Text excerpt START
The MAALES Project is a community collaborative intervention designed to prevent HIV infection and transmission among African American men who are not part of the gay community. We are a collaboration of researchers and community service providers and activists who are committed to providing HIV prevention in a holistic and culturally relevant context. This includes recognizing the impact of forces such as racism, homophobia, heterosexism, sexism, and gender expectations on individual behavior and relationship dynamics in African American communities.
The intervention: The intervention is based on elements of the Critical Thinking and Cultural Affirmation (CTCA) intervention developed by Cleo Manago and the theory of Reasoned Action and Planned Behavior developed by Icek Ajzen and Martin Fishbein. It involves six two-hour group sessions held over a three-week period. To determine the intervention’s effectiveness, participants will be interviewed prior to participation, immediately after the intervention, and three months after completion. Participants will be compared to a group of men who receive a standard HIV risk-reduction counseling session and are interviewed at similar intervals.
Funding: The intervention and study is funded by the Universitywide AIDS Research Program. Additional, formative research was funded by the Drew University/UCLA/RAND Project EXPORT.
- To contact the MAALES Project, please call 310 825-5474 and ask for one of the MAALES staff or e-mail the Lead Principal Investigator: Dr. Harawa at firstname.lastname@example.org.
Text excerpt END
### [Exercise objective]
Continue the text about the MAALES Project from the point where it stops.
The data START
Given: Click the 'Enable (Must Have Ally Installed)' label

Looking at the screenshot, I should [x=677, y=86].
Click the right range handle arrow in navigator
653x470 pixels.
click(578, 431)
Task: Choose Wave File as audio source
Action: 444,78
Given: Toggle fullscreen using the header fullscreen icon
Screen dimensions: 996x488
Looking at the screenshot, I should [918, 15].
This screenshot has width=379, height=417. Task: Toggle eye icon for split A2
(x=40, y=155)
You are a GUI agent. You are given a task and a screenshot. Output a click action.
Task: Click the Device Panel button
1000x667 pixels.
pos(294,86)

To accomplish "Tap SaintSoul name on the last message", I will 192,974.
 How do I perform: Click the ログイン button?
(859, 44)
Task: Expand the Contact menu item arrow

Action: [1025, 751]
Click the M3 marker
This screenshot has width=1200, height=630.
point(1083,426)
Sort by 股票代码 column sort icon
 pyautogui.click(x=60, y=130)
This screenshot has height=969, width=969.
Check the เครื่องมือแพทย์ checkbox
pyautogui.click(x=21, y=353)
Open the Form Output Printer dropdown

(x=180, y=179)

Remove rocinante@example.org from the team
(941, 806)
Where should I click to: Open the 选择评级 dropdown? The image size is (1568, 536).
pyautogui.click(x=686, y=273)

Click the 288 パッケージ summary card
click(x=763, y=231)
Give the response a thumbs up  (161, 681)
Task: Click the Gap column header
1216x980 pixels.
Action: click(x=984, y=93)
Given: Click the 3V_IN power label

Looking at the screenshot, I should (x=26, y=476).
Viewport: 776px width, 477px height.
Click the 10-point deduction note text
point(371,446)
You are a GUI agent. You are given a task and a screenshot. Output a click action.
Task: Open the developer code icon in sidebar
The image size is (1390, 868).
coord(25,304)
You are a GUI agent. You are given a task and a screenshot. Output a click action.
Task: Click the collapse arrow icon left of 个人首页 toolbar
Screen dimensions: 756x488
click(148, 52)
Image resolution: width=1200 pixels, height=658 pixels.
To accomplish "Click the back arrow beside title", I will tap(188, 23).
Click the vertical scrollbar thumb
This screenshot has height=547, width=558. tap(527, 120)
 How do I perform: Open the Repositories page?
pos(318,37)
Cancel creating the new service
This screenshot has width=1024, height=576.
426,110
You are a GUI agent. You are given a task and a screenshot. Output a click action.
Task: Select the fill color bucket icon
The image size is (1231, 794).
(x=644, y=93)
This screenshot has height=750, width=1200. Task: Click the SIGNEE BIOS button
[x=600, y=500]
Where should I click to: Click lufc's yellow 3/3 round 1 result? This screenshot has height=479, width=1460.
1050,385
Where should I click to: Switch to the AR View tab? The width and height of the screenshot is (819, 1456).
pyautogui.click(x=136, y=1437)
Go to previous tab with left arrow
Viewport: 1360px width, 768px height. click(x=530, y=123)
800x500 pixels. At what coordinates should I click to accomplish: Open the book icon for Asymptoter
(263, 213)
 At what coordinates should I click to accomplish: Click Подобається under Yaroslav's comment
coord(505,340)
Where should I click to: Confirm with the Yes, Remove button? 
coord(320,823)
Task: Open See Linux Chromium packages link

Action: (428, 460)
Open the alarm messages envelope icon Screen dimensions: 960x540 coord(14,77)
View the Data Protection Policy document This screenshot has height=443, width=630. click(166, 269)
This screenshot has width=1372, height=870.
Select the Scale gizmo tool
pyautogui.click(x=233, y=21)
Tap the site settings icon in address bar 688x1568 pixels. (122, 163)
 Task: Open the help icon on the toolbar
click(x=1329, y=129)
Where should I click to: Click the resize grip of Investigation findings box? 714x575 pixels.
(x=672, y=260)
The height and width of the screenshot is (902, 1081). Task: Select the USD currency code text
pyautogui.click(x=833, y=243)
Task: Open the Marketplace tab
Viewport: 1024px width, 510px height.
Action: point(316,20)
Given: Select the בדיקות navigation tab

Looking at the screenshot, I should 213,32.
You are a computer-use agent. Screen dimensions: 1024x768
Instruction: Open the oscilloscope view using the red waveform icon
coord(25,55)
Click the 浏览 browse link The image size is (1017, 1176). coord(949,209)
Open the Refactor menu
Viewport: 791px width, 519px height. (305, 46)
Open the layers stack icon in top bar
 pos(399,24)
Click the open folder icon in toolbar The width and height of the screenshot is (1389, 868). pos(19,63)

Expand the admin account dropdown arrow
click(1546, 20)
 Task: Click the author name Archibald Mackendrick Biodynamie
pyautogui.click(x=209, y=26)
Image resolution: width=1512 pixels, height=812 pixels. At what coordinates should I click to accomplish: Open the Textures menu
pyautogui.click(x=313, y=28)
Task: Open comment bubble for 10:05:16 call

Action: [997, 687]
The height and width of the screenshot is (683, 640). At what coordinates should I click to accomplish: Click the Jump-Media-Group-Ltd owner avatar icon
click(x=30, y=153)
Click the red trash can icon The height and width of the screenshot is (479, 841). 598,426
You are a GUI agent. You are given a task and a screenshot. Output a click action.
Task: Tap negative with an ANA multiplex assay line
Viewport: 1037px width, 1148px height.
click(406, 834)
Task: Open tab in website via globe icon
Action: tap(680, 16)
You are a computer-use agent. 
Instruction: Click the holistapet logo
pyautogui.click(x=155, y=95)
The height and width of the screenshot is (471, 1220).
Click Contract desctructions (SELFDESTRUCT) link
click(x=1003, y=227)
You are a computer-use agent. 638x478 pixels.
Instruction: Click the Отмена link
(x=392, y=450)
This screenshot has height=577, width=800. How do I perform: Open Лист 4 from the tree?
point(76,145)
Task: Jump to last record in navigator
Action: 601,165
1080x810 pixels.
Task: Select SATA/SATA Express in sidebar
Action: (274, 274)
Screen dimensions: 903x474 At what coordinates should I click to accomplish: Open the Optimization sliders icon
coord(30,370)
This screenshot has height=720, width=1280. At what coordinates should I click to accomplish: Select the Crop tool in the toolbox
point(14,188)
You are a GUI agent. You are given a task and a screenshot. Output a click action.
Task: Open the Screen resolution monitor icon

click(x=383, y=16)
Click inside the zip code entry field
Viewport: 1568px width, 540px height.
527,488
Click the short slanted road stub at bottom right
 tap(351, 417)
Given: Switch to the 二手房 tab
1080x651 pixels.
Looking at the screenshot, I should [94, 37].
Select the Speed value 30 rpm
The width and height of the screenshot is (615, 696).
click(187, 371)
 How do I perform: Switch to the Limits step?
The data END
### [Answer section]
Project News/Participant comments
The MAALES Project is currently recruiting new participants.
“The project itself helped me to understand more about my health, change my eating habits, and think about my mother and father’s heart problems. It also helped me to think about and reduce my drinking.”
“I think a lot of times that I am not careful (during sex) because I was drunk.”
“I liked learning more about HIV and being able to ask any questions without being judged or feeling embarrassed.”
“It helped me think more about being safe when with I am with someone.”
“I am able to say no and think about myself and my health. I am more secure about myself and saying no and never worrying if that person would talk to me again.”
“If I'm gon' have sex... I want to use a condom. Get to know that person first.”
“There's no excuse for anybody 19 or younger, even 25, 30 to get the virus. Think before acting. Now that I know. That's what helped me. What can I do to help the community? Keep it safe.”
Links to collaborating agencies:
Charles R. Drew University of Medicine and Science
UCLA Semel Institute
The AmASSI Health and Cultural Center
JWCH Institute, Inc.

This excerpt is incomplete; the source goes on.